» **Assigned task**
Every entry is to be set down a second time, precisely as written.

» **Information given**
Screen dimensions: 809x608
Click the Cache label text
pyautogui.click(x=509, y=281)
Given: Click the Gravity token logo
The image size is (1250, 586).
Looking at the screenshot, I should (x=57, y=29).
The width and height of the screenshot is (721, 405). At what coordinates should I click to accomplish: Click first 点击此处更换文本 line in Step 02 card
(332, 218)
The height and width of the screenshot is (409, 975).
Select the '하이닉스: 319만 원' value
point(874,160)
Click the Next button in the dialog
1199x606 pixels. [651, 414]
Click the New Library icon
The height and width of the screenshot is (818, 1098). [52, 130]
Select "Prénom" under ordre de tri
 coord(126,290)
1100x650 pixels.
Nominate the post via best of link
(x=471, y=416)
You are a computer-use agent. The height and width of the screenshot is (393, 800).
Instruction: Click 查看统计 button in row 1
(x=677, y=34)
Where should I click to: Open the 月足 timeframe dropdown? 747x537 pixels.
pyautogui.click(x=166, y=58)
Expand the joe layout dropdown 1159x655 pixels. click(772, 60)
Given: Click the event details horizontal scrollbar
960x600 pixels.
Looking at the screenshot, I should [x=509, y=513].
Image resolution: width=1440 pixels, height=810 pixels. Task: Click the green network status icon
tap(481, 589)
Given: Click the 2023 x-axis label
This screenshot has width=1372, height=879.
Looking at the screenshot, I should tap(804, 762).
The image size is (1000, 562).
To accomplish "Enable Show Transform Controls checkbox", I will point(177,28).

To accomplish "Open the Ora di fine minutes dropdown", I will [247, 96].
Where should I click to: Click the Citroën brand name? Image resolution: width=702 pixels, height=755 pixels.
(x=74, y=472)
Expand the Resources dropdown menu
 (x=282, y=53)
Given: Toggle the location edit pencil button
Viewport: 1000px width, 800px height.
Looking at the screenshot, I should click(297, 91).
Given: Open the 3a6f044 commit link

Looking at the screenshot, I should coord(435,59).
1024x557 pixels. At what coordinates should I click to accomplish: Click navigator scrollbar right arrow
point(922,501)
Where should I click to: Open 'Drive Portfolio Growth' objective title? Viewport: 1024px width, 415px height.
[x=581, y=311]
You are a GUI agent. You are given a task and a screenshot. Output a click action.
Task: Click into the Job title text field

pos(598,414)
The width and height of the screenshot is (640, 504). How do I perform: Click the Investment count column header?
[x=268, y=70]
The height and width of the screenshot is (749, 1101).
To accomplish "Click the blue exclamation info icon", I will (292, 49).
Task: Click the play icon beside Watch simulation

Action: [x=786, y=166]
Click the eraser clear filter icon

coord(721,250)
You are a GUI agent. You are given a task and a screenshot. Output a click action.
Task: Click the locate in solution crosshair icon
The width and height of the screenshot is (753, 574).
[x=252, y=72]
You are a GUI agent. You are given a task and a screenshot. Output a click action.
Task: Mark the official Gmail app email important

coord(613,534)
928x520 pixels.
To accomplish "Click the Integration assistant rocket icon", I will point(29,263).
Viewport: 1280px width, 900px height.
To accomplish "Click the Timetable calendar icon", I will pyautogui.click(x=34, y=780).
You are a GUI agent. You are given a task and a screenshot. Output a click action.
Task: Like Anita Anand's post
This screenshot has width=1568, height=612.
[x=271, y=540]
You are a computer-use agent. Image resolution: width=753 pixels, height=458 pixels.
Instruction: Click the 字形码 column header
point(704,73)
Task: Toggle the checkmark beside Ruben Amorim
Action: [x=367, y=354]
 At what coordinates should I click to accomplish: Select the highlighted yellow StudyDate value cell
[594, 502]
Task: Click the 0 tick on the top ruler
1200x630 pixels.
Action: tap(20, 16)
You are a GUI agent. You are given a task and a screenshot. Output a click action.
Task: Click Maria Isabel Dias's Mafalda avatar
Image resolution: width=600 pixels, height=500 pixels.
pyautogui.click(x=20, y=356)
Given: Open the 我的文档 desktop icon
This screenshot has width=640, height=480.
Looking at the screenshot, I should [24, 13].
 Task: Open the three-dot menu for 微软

» **Result below**
Screen dimensions: 809x608
Click the Cache label text
pyautogui.click(x=509, y=281)
Given: Click the Gravity token logo
The image size is (1250, 586).
Looking at the screenshot, I should (x=57, y=29).
The width and height of the screenshot is (721, 405). At what coordinates should I click to accomplish: Click first 点击此处更换文本 line in Step 02 card
(332, 218)
The height and width of the screenshot is (409, 975).
Select the '하이닉스: 319만 원' value
point(874,160)
Click the Next button in the dialog
1199x606 pixels. [651, 414]
Click the New Library icon
The height and width of the screenshot is (818, 1098). [52, 130]
Select "Prénom" under ordre de tri
 coord(126,290)
1100x650 pixels.
Nominate the post via best of link
(x=471, y=416)
You are a computer-use agent. The height and width of the screenshot is (393, 800).
Instruction: Click 查看统计 button in row 1
(x=677, y=34)
Where should I click to: Open the 月足 timeframe dropdown? 747x537 pixels.
pyautogui.click(x=166, y=58)
Expand the joe layout dropdown 1159x655 pixels. click(772, 60)
Given: Click the event details horizontal scrollbar
960x600 pixels.
Looking at the screenshot, I should [x=509, y=513].
Image resolution: width=1440 pixels, height=810 pixels. Task: Click the green network status icon
tap(481, 589)
Given: Click the 2023 x-axis label
This screenshot has width=1372, height=879.
Looking at the screenshot, I should tap(804, 762).
The image size is (1000, 562).
To accomplish "Enable Show Transform Controls checkbox", I will point(177,28).

To accomplish "Open the Ora di fine minutes dropdown", I will [247, 96].
Where should I click to: Click the Citroën brand name? Image resolution: width=702 pixels, height=755 pixels.
(x=74, y=472)
Expand the Resources dropdown menu
 (x=282, y=53)
Given: Toggle the location edit pencil button
Viewport: 1000px width, 800px height.
Looking at the screenshot, I should click(297, 91).
Given: Open the 3a6f044 commit link

Looking at the screenshot, I should coord(435,59).
1024x557 pixels. At what coordinates should I click to accomplish: Click navigator scrollbar right arrow
point(922,501)
Where should I click to: Open 'Drive Portfolio Growth' objective title? Viewport: 1024px width, 415px height.
[x=581, y=311]
You are a GUI agent. You are given a task and a screenshot. Output a click action.
Task: Click into the Job title text field

pos(598,414)
The width and height of the screenshot is (640, 504). How do I perform: Click the Investment count column header?
[x=268, y=70]
The height and width of the screenshot is (749, 1101).
To accomplish "Click the blue exclamation info icon", I will (292, 49).
Task: Click the play icon beside Watch simulation

Action: [x=786, y=166]
Click the eraser clear filter icon

coord(721,250)
You are a GUI agent. You are given a task and a screenshot. Output a click action.
Task: Click the locate in solution crosshair icon
The width and height of the screenshot is (753, 574).
[x=252, y=72]
You are a GUI agent. You are given a task and a screenshot. Output a click action.
Task: Mark the official Gmail app email important

coord(613,534)
928x520 pixels.
To accomplish "Click the Integration assistant rocket icon", I will point(29,263).
Viewport: 1280px width, 900px height.
To accomplish "Click the Timetable calendar icon", I will pyautogui.click(x=34, y=780).
You are a GUI agent. You are given a task and a screenshot. Output a click action.
Task: Like Anita Anand's post
This screenshot has width=1568, height=612.
[x=271, y=540]
You are a computer-use agent. Image resolution: width=753 pixels, height=458 pixels.
Instruction: Click the 字形码 column header
point(704,73)
Task: Toggle the checkmark beside Ruben Amorim
Action: [x=367, y=354]
 At what coordinates should I click to accomplish: Select the highlighted yellow StudyDate value cell
[594, 502]
Task: Click the 0 tick on the top ruler
1200x630 pixels.
Action: tap(20, 16)
You are a GUI agent. You are given a task and a screenshot. Output a click action.
Task: Click Maria Isabel Dias's Mafalda avatar
Image resolution: width=600 pixels, height=500 pixels.
pyautogui.click(x=20, y=356)
Given: Open the 我的文档 desktop icon
This screenshot has width=640, height=480.
Looking at the screenshot, I should [24, 13].
 Task: Open the three-dot menu for 微软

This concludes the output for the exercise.